Ten years later, another keen futurologist sat at home in the Hollywood Hills with his wife, a tape recorder and four-tenths of a gram of mescaline. Aldous Huxley was then 59, and Brave New World, his vision of a population seduced by consumption and coshed with state drugs, was already considered a classic. Huxley had read of Hofmann's experiments with LSD-25 and was curious to find out if his claims stood up to the test.

Later, writing up his experiences in The Doors of Perception, Huxley described becoming aware of "a perpetual present made up of one continually changing apocalypse". For a while he had watched a vase of flowers breathing and became the legs of his typing table and chair. When his wife asked him about time, he replied only that "there seemed to be plenty of it".

Summarising his experiences, he noted that: "Though the intellect remains unimpaired and though perception is enormously improved, the will suffers a profound change for the worse. The mescaline taker sees no reason for doing anything in particular and finds most of the causes for which, at ordinary times, he was prepared to act and suffer, profoundly uninteresting ... In the final stage of egolessness there is an obscure knowledge that All is in all – that All is actually each."

What Huxley emphasised again and again was that he hadn't just taken a trip. That April afternoon hadn't been a departure from reality, it had been an arrival at truth. "The other world to which mescaline admitted me was not the world of visions; it existed out there, in what I could see with my eyes open." He'd been admitted to the place which the 18th century poet, artist and visionary William Blake had invited him: "If the doors of perception were cleansed everything would appear to man as it is, infinite."

"Art and religion, carnivals and saturnalia, dancing and listening to oratory – all these have served, in H G Wells' phrase, as 'Doors in the Wall'," wrote Huxley. "All the vegetable sedatives and narcotics, all the euphorics that grow on trees, the hallucinogens that ripen in berries or can be squeezed from roots – all, without exception, have been known and systematically used by human beings from time immemorial ... The urge to escape from selfhood and the environment is in almost everyone almost all the time." So strong was his conviction that hallucinogens – taken in the right dosage and in the right spirit – allowed him a deeper way of being human that on his deathbed he asked his wife for "LSD, 100 micrograms, intramuscular" to ease his passing.

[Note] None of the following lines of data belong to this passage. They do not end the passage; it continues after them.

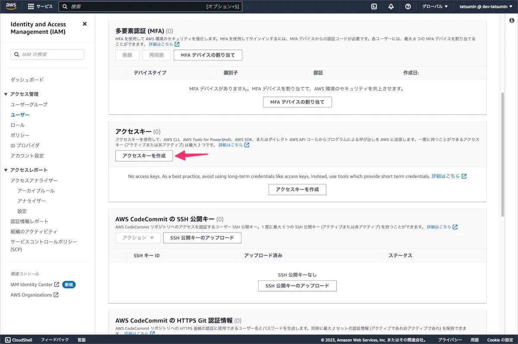Screen dimensions: 518x344
Task: Open the help question mark icon
Action: 408,6
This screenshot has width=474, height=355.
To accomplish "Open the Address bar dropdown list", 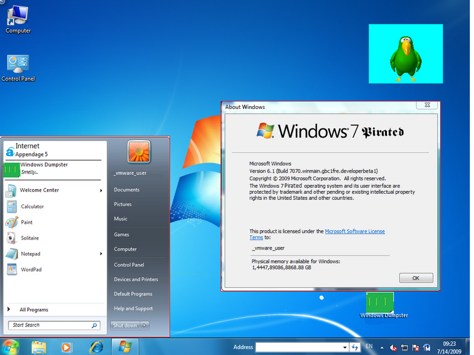I will click(344, 347).
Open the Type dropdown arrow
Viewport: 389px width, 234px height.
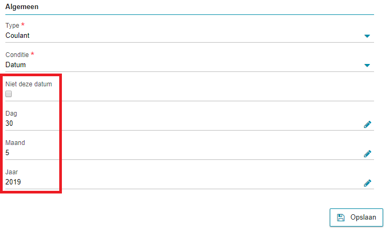click(367, 36)
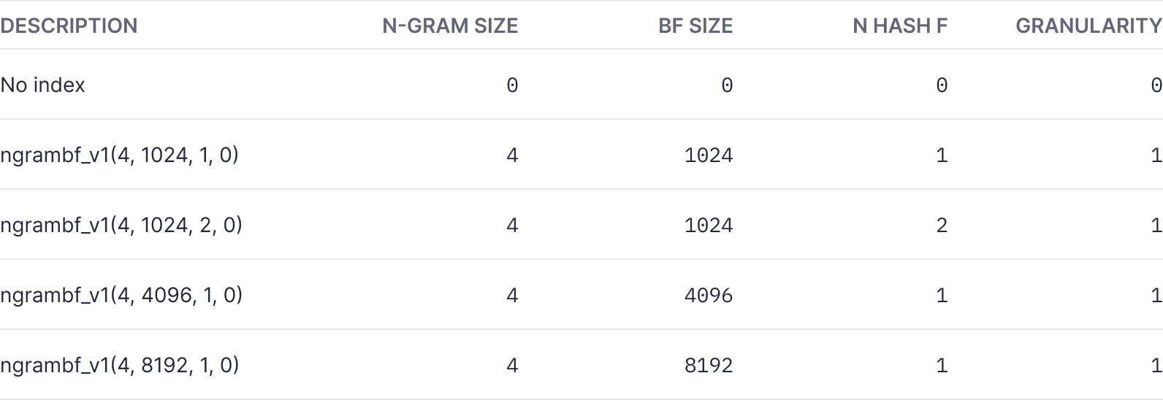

At exactly the same time as Aldous Huxley was seeing in LSD the potential for mass consciousness-expansion, the CIA was after it for something else entirely. The agency wanted it for plunder, and saw it as a sophisticated new smash-and-grab tool for prising open the unconscious. Between the mid-1950s and the early 1960s the CIA investigated its use (along with marijuana, coke, speed, heroin, laughing gas, mushrooms and barbituates) as a weapon during interrogations

As Martin Lee and Bruce Shlain described in their book Acid Dreams, by 1953 the CIA was so impressed by the results it was getting on coerced subjects that its scientists had begun experimenting on themselves. By December that year, having ordered 10 kilos from the European Sandoz laboratory – enough for a billion individual doses – they considered spiking the drinks at the end-of-year office party, though their self-experiments in consciousness-raising stopped shortly afterwards when one tripping specialist in biological warfare jumped out of a window.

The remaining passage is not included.